Wirestock has raised $23 million in Series A funding to expand a business that supplies multi-modal creative datasets to AI labs, TechCrunch reports. The company, which previously helped photographers distribute work to stock platforms such as Shutterstock, pivoted in 2023 toward providing images, video, design assets, gaming content and 3D material for training and improving AI models. Wirestock says more than 700,000 artists and designers are signed up to its platform.

The round was led by Nava Ventures, with participation from SBVP, Formula VC and I2BF Ventures. Wirestock’s CEO Mikayel Khachatryan told TechCrunch the company initially sold its existing library “off the shelf” and then moved toward custom data requests for labs. It reports an annual run-rate revenue of $40 million and says it has paid out $15 million to contributors so far.

What is being financed is not only a library, but a production line. Wirestock requires applicants to complete an unpaid task as a quality check before being accepted, and uses a mix of AI and human review to evaluate work. It has retrained parts of its team to do detailed annotation and labeling for enterprise customers, and is building sales capacity to pitch to hyperscalers. The product is increasingly the workflow: recruiting, filtering, directing and verifying a large contributor base to generate the specific kinds of data a model maker wants this quarter.

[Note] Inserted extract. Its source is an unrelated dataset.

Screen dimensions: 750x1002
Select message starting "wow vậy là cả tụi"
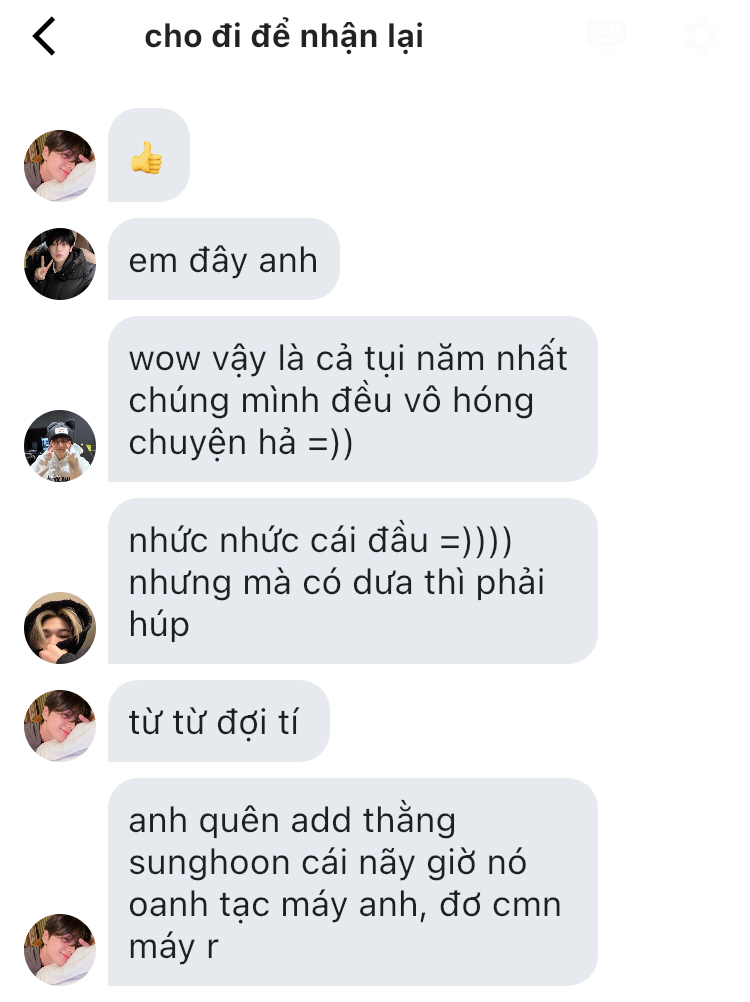pos(353,399)
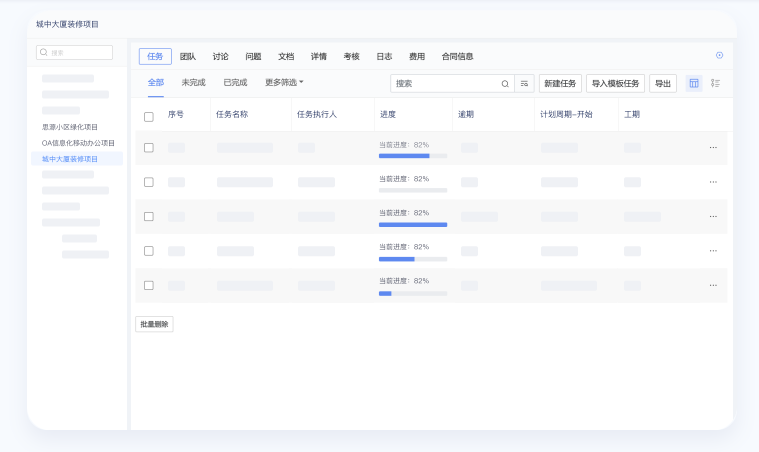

The economics are straightforward. Model developers compete on outputs—how well a system draws, edits, or generates video—but the input bottleneck is curated training material that is legally usable and technically consistent. Data suppliers that can deliver targeted datasets on demand become a lever in that race, while contributors are paid per task rather than sharing in downstream model value. Wirestock says it allowed artists to opt out when it shifted its business, and that most switched over to providing data.

Wirestock employs 60 people and says the new funding will be used to hire research, engineering and product staff, and to build enterprise software for AI labs to collaborate on datasets. The company’s pitch rests on a simple claim: as models become more capable, the market for training material starts to look less like stock photography and more like industrial procurement.